In communications with a number of pain patients, who have had ketamine, both online and over the phone, I have been told that the only risk for pain actually increasing as a result of a ketamine infusion is the dose is to high, and then that can be corrected the next time around by a low ever dose, or so these patients have been advised by their physicians. Some discussion of this appears in a related thread on this page, follow-up ketamine question: can it ever make the pain worse? http://neurotalk.psychcentral.com/thread140113.html

(As I've mentioned elsewhere, although I was supposed to go to Germany for a ketamine coma in 2004, that died when the German physicians discovered that I had a history of open-angled glaucoma, where ketamine is known to raise eye pressures. That bar will hopefully be lifted as soon as USC's program is up and running - the 10 day outpatient infusions have been shown to significantly reduce pain six months out, even for patients with chronic CRPS - where an ophthalmology prof. at USC has agreed to oversee the monitoring of my eye pressures during the procedures, reversing any pressure spike with an IV dose of Diamox.

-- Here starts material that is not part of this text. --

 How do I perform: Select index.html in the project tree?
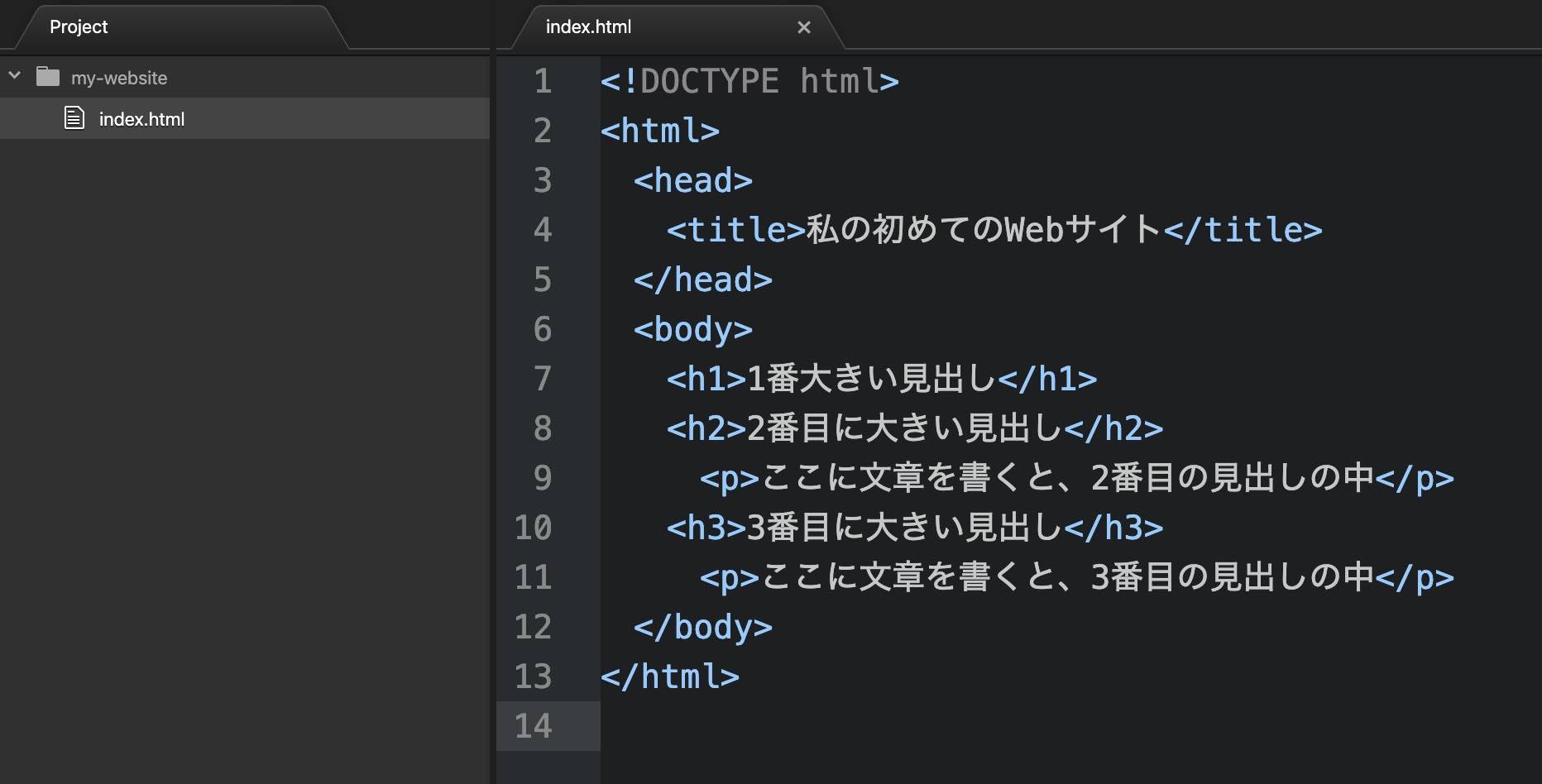pyautogui.click(x=141, y=119)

Now it's just a matter of the allergists clearing me for the use of Diamox, a sulfa-derivative, where I had some fairly profound allergic reactions to sulfa drugs before getting RSD/CRPS, at which point my observable allergies vanished altogether, having possibly undergone a "T1/T2 immune shift" in the acute stage of the illness.)

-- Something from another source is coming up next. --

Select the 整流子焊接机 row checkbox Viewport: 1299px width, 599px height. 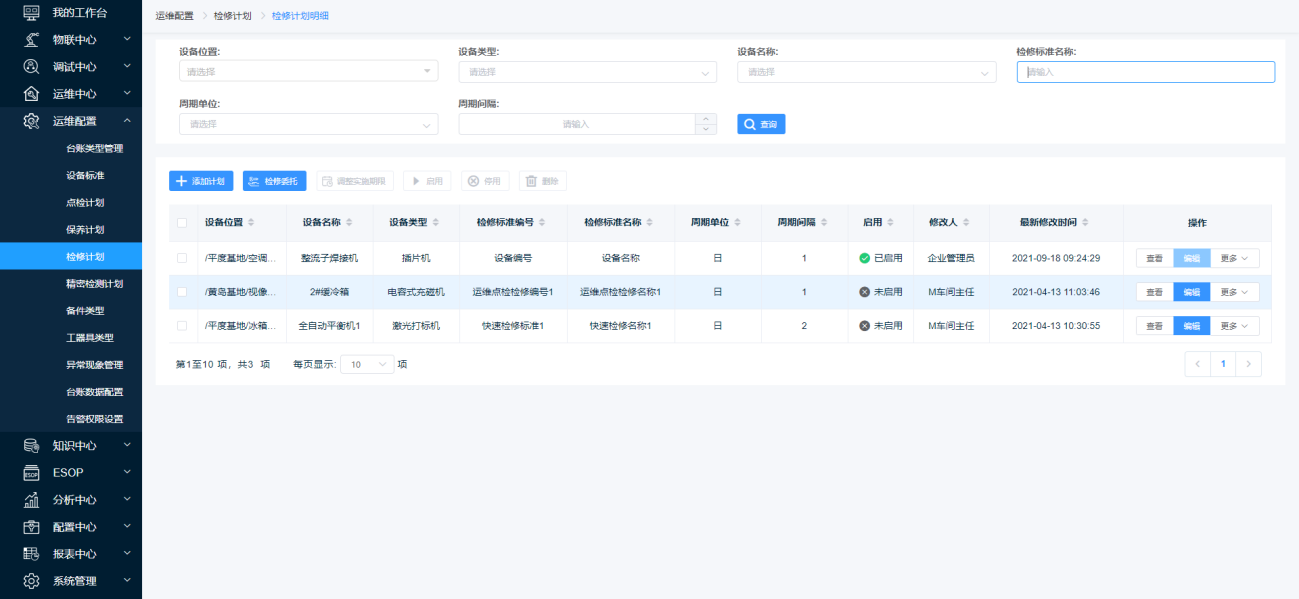[x=182, y=258]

The dose that is currently being used in the 10 day outpatient infusion program is 200 mg./4 hour infusion. This is the dose suggested in Outpatient Intravenous ketamine for the treatment of complex regional pain syndrome: a double-blind placebo controlled study, Schwartzman RJ, Alexander GM, Grothusen JR, Paylor T, Reichenberger E, Perreault M, Pain 2009 Dec 15;147(1-3):107-15, Epub 2009 Sep 23 FULL ONLINE TEXT @ http://www.rsds.org/2/library/articl...n_Pain2009.pdf, even though the study itself limited the 4 hour dose to 100 mg.

In contrast, and for your information, the companion thread referred to above indicates that in the starting infusion given by the poster’s physician "is about 1g over the four hours." (Page 2, post 15.) But even in the “high-dose” anesthetic treatment programs that was run over a number of years in Germany, “Treatment was maintained by infusions of ketamine over 5 days, starting at 3 mg/kg/h, followed by gradual daily titration up to a final dose of 7 mg/kg/h.” Efficacy of Ketamine in Anesthetic Dosage for the Treatment of Refractory Complex Regional Pain Syndrome: An Open-Label Phase II Study, Kiefer RT, Rohr P, Ploppa A, et al, Pain Med. 2008 Nov; 9(8):1173-201, FULL ONLINE TEXT @ http://www.rsds.org/2/library/articl...a_Dietrich.pdf Now, 1 pound = 0.45359237 kilograms, that means that a 140 lb. woman weighs approx. 63.5 kg. As a result, at the high end of the anesthetic ketamine program, where patients would be receiving 7 mg/kg/h, a 140 lb. patient would be getting 444.5 mg of ketamine/hour or 1.778 grams over a 4 hour period, which indeed is what the poster reported that she was getting herself, albeit not over a 5 – day period!

In light of the issues and concerns reported in follow-up ketamine question: can it ever make the pain worse?, I would be hesitant (and then some) to start off with an infusion rate of 1 gr./4 hours.